--- EXERCISE INSTRUCTIONS ---
Convert the records into a Markdown table with two columns, Row and Line: number each line in Row and put the line in Line, leaving out blank lines.

--- DATA SHOWN ---

+++

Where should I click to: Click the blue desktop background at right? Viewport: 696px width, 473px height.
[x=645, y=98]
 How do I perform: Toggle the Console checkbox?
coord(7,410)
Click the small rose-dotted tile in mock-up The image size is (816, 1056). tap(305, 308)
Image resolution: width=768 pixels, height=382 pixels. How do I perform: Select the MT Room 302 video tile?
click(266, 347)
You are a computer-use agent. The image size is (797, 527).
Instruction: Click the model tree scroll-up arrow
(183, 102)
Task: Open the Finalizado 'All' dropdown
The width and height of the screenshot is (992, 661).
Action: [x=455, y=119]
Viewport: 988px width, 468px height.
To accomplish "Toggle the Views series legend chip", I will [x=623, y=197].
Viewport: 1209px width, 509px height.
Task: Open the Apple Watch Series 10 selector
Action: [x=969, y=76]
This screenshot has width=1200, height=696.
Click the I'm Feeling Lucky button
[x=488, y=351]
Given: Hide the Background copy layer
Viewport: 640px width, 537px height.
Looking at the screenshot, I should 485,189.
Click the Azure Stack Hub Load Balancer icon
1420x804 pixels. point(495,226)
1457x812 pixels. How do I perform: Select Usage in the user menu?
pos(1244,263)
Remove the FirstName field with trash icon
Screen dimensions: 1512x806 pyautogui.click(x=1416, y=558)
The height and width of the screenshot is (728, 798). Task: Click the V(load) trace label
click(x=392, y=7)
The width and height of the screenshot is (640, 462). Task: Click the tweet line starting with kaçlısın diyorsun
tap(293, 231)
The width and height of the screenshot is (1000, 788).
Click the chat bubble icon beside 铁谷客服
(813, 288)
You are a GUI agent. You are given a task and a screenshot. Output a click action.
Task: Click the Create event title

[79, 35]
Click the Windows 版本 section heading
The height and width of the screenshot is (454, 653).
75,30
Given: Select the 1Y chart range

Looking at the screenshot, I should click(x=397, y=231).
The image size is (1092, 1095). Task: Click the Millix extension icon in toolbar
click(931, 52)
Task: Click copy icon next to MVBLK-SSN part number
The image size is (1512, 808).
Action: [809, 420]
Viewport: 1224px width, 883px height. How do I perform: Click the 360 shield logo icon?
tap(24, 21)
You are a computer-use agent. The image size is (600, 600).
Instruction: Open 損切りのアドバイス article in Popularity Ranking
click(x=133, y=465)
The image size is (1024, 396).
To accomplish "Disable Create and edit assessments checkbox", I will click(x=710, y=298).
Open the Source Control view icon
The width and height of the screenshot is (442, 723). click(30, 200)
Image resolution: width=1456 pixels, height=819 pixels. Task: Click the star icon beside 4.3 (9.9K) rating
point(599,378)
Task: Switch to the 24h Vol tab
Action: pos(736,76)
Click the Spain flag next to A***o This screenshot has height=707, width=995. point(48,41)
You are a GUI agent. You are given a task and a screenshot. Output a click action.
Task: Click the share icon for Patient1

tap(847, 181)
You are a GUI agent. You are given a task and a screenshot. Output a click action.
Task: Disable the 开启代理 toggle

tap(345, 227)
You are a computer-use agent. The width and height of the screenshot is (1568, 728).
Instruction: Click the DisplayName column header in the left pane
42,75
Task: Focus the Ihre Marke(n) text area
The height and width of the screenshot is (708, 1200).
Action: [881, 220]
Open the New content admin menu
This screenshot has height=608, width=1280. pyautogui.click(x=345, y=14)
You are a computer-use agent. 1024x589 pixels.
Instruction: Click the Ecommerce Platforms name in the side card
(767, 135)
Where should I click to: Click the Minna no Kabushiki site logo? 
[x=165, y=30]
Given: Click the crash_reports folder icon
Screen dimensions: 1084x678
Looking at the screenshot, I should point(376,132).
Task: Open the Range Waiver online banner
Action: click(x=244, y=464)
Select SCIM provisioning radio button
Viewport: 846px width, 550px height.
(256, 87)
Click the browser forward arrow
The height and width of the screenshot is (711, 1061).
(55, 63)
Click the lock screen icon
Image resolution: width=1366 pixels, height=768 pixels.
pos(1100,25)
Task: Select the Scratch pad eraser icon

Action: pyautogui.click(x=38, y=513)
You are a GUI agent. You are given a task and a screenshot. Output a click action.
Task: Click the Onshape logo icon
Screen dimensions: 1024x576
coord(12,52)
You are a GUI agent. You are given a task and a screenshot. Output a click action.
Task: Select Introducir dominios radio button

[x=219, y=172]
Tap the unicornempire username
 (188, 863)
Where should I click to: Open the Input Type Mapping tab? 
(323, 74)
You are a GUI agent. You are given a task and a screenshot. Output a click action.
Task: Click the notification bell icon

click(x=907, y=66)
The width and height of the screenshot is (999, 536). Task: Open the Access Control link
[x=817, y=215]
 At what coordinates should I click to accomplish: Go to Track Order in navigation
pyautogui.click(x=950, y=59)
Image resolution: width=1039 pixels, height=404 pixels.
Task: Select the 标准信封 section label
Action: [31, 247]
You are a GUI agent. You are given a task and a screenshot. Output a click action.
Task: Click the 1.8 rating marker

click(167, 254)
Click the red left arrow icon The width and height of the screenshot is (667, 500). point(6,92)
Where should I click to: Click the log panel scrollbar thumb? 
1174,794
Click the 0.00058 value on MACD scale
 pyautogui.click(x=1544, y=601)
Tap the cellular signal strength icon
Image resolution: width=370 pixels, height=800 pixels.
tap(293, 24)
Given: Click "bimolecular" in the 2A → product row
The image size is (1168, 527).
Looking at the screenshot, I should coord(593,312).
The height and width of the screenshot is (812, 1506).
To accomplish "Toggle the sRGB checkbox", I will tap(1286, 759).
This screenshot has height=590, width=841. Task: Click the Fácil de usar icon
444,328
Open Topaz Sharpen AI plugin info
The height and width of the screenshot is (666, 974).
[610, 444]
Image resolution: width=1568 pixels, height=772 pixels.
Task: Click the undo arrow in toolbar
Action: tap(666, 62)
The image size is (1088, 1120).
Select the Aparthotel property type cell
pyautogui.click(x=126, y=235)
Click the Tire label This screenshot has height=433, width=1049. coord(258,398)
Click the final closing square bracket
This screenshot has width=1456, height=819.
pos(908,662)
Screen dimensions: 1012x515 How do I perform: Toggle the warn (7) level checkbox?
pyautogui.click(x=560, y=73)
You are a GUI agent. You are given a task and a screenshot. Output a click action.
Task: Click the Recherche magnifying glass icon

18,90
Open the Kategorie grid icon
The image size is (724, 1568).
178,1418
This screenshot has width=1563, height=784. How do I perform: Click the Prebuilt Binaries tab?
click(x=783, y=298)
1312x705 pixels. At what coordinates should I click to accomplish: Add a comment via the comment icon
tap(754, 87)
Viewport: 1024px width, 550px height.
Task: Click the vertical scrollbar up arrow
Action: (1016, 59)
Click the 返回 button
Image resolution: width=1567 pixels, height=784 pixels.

+++

--- OUTPUT FOR THIS EXERCISE ---
| Row | Line |
|---|---|
| 1 | Where should I click to: Click the blue desktop background at right? Viewport: 696px width, 473px height. |
| 2 | [x=645, y=98] |
| 3 |  How do I perform: Toggle the Console checkbox? |
| 4 | coord(7,410) |
| 5 | Click the small rose-dotted tile in mock-up The image size is (816, 1056). tap(305, 308) |
| 6 | Image resolution: width=768 pixels, height=382 pixels. How do I perform: Select the MT Room 302 video tile? |
| 7 | click(266, 347) |
| 8 | You are a computer-use agent. The image size is (797, 527). |
| 9 | Instruction: Click the model tree scroll-up arrow |
| 10 | (183, 102) |
| 11 | Task: Open the Finalizado 'All' dropdown |
| 12 | The width and height of the screenshot is (992, 661). |
| 13 | Action: [x=455, y=119] |
| 14 | Viewport: 988px width, 468px height. |
| 15 | To accomplish "Toggle the Views series legend chip", I will [x=623, y=197]. |
| 16 | Viewport: 1209px width, 509px height. |
| 17 | Task: Open the Apple Watch Series 10 selector |
| 18 | Action: [x=969, y=76] |
| 19 | This screenshot has width=1200, height=696. |
| 20 | Click the I'm Feeling Lucky button |
| 21 | [x=488, y=351] |
| 22 | Given: Hide the Background copy layer |
| 23 | Viewport: 640px width, 537px height. |
| 24 | Looking at the screenshot, I should 485,189. |
| 25 | Click the Azure Stack Hub Load Balancer icon |
| 26 | 1420x804 pixels. point(495,226) |
| 27 | 1457x812 pixels. How do I perform: Select Usage in the user menu? |
| 28 | pos(1244,263) |
| 29 | Remove the FirstName field with trash icon |
| 30 | Screen dimensions: 1512x806 pyautogui.click(x=1416, y=558) |
| 31 | The height and width of the screenshot is (728, 798). Task: Click the V(load) trace label |
| 32 | click(x=392, y=7) |
| 33 | The width and height of the screenshot is (640, 462). Task: Click the tweet line starting with kaçlısın diyorsun |
| 34 | tap(293, 231) |
| 35 | The width and height of the screenshot is (1000, 788). |
| 36 | Click the chat bubble icon beside 铁谷客服 |
| 37 | (813, 288) |
| 38 | You are a GUI agent. You are given a task and a screenshot. Output a click action. |
| 39 | Task: Click the Create event title |
| 40 | [79, 35] |
| 41 | Click the Windows 版本 section heading |
| 42 | The height and width of the screenshot is (454, 653). |
| 43 | 75,30 |
| 44 | Given: Select the 1Y chart range |
| 45 | Looking at the screenshot, I should click(x=397, y=231). |
| 46 | The image size is (1092, 1095). Task: Click the Millix extension icon in toolbar |
| 47 | click(931, 52) |
| 48 | Task: Click copy icon next to MVBLK-SSN part number |
| 49 | The image size is (1512, 808). |
| 50 | Action: [809, 420] |
| 51 | Viewport: 1224px width, 883px height. How do I perform: Click the 360 shield logo icon? |
| 52 | tap(24, 21) |
| 53 | You are a computer-use agent. The image size is (600, 600). |
| 54 | Instruction: Open 損切りのアドバイス article in Popularity Ranking |
| 55 | click(x=133, y=465) |
| 56 | The image size is (1024, 396). |
| 57 | To accomplish "Disable Create and edit assessments checkbox", I will click(x=710, y=298). |
| 58 | Open the Source Control view icon |
| 59 | The width and height of the screenshot is (442, 723). click(30, 200) |
| 60 | Image resolution: width=1456 pixels, height=819 pixels. Task: Click the star icon beside 4.3 (9.9K) rating |
| 61 | point(599,378) |
| 62 | Task: Switch to the 24h Vol tab |
| 63 | Action: pos(736,76) |
| 64 | Click the Spain flag next to A***o This screenshot has height=707, width=995. point(48,41) |
| 65 | You are a GUI agent. You are given a task and a screenshot. Output a click action. |
| 66 | Task: Click the share icon for Patient1 |
| 67 | tap(847, 181) |
| 68 | You are a GUI agent. You are given a task and a screenshot. Output a click action. |
| 69 | Task: Disable the 开启代理 toggle |
| 70 | tap(345, 227) |
| 71 | You are a computer-use agent. The width and height of the screenshot is (1568, 728). |
| 72 | Instruction: Click the DisplayName column header in the left pane |
| 73 | 42,75 |
| 74 | Task: Focus the Ihre Marke(n) text area |
| 75 | The height and width of the screenshot is (708, 1200). |
| 76 | Action: [881, 220] |
| 77 | Open the New content admin menu |
| 78 | This screenshot has height=608, width=1280. pyautogui.click(x=345, y=14) |
| 79 | You are a computer-use agent. 1024x589 pixels. |
| 80 | Instruction: Click the Ecommerce Platforms name in the side card |
| 81 | (767, 135) |
| 82 | Where should I click to: Click the Minna no Kabushiki site logo?  |
| 83 | [x=165, y=30] |
| 84 | Given: Click the crash_reports folder icon |
| 85 | Screen dimensions: 1084x678 |
| 86 | Looking at the screenshot, I should point(376,132). |
| 87 | Task: Open the Range Waiver online banner |
| 88 | Action: click(x=244, y=464) |
| 89 | Select SCIM provisioning radio button |
| 90 | Viewport: 846px width, 550px height. |
| 91 | (256, 87) |
| 92 | Click the browser forward arrow |
| 93 | The height and width of the screenshot is (711, 1061). |
| 94 | (55, 63) |
| 95 | Click the lock screen icon |
| 96 | Image resolution: width=1366 pixels, height=768 pixels. |
| 97 | pos(1100,25) |
| 98 | Task: Select the Scratch pad eraser icon |
| 99 | Action: pyautogui.click(x=38, y=513) |
| 100 | You are a GUI agent. You are given a task and a screenshot. Output a click action. |
| 101 | Task: Click the Onshape logo icon |
| 102 | Screen dimensions: 1024x576 |
| 103 | coord(12,52) |
| 104 | You are a GUI agent. You are given a task and a screenshot. Output a click action. |
| 105 | Task: Select Introducir dominios radio button |
| 106 | [x=219, y=172] |
| 107 | Tap the unicornempire username |
| 108 |  (188, 863) |
| 109 | Where should I click to: Open the Input Type Mapping tab?  |
| 110 | (323, 74) |
| 111 | You are a GUI agent. You are given a task and a screenshot. Output a click action. |
| 112 | Task: Click the notification bell icon |
| 113 | click(x=907, y=66) |
| 114 | The width and height of the screenshot is (999, 536). Task: Open the Access Control link |
| 115 | [x=817, y=215] |
| 116 |  At what coordinates should I click to accomplish: Go to Track Order in navigation |
| 117 | pyautogui.click(x=950, y=59) |
| 118 | Image resolution: width=1039 pixels, height=404 pixels. |
| 119 | Task: Select the 标准信封 section label |
| 120 | Action: [31, 247] |
| 121 | You are a GUI agent. You are given a task and a screenshot. Output a click action. |
| 122 | Task: Click the 1.8 rating marker |
| 123 | click(167, 254) |
| 124 | Click the red left arrow icon The width and height of the screenshot is (667, 500). point(6,92) |
| 125 | Where should I click to: Click the log panel scrollbar thumb?  |
| 126 | 1174,794 |
| 127 | Click the 0.00058 value on MACD scale |
| 128 |  pyautogui.click(x=1544, y=601) |
| 129 | Tap the cellular signal strength icon |
| 130 | Image resolution: width=370 pixels, height=800 pixels. |
| 131 | tap(293, 24) |
| 132 | Given: Click "bimolecular" in the 2A → product row |
| 133 | The image size is (1168, 527). |
| 134 | Looking at the screenshot, I should coord(593,312). |
| 135 | The height and width of the screenshot is (812, 1506). |
| 136 | To accomplish "Toggle the sRGB checkbox", I will tap(1286, 759). |
| 137 | This screenshot has height=590, width=841. Task: Click the Fácil de usar icon |
| 138 | 444,328 |
| 139 | Open Topaz Sharpen AI plugin info |
| 140 | The height and width of the screenshot is (666, 974). |
| 141 | [610, 444] |
| 142 | Image resolution: width=1568 pixels, height=772 pixels. |
| 143 | Task: Click the undo arrow in toolbar |
| 144 | Action: tap(666, 62) |
| 145 | The image size is (1088, 1120). |
| 146 | Select the Aparthotel property type cell |
| 147 | pyautogui.click(x=126, y=235) |
| 148 | Click the Tire label This screenshot has height=433, width=1049. coord(258,398) |
| 149 | Click the final closing square bracket |
| 150 | This screenshot has width=1456, height=819. |
| 151 | pos(908,662) |
| 152 | Screen dimensions: 1012x515 How do I perform: Toggle the warn (7) level checkbox? |
| 153 | pyautogui.click(x=560, y=73) |
| 154 | You are a GUI agent. You are given a task and a screenshot. Output a click action. |
| 155 | Task: Click the Recherche magnifying glass icon |
| 156 | 18,90 |
| 157 | Open the Kategorie grid icon |
| 158 | The image size is (724, 1568). |
| 159 | 178,1418 |
| 160 | This screenshot has width=1563, height=784. How do I perform: Click the Prebuilt Binaries tab? |
| 161 | click(x=783, y=298) |
| 162 | 1312x705 pixels. At what coordinates should I click to accomplish: Add a comment via the comment icon |
| 163 | tap(754, 87) |
| 164 | Viewport: 1024px width, 550px height. |
| 165 | Task: Click the vertical scrollbar up arrow |
| 166 | Action: (1016, 59) |
| 167 | Click the 返回 button |
| 168 | Image resolution: width=1567 pixels, height=784 pixels. |